Source excerpt:
╭──
# Sausage



## amberg (Nov 6, 2017)

Not much, but I like it! Pretty good I think! 

edit, the one on the left is Chorizo with the LEM season pack, the other is sweet Italian with the LEM pack.


----------



## smokin peachey (Nov 6, 2017)

Your sausage looks good. What year is your 8N tractor?


----------



## amberg (Nov 6, 2017)

smokin peachey said:


> Your sausage looks good. What year is your 8N tractor?



It is a 1946 2n, that daddy bought new when he got out out the Army in 1946 ( bless him ) And I will keep it running I hope.


----------



## amberg (Nov 6, 2017)

Love to cold smoke bacon and hams, shoulders, also. Hmmm! As stated we always killed hogs every year and salted the meat down, Which I do not recommend in this day in time.


----------



## amberg (Nov 6, 2017)

Not much, but I do like bacon. Sausage is Even better.!


----------



## tropics (Nov 7, 2017)

All them smoked goodies look great Points
Richie :)


----------



## gary s (Nov 7, 2017)
╰──
Problem requirements: Write out everything in the sausage thread from "Love to cold" down to "is Even better.!", word for word. You can leave the listing aside.

Data excerpt:
╭──
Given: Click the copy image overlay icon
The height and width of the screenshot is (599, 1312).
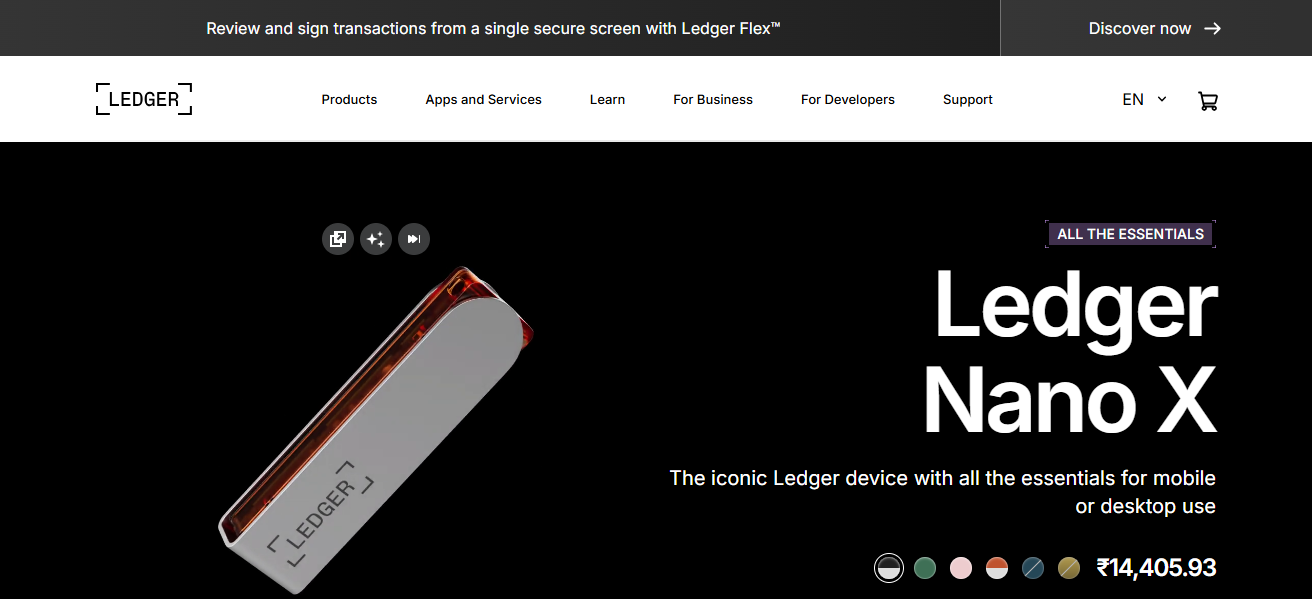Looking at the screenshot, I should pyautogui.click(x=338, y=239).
╰──
Result below:
Love to cold smoke bacon and hams, shoulders, also. Hmmm! As stated we always killed hogs every year and salted the meat down, Which I do not recommend in this day in time.


----------



## amberg (Nov 6, 2017)

Not much, but I do like bacon. Sausage is Even better.!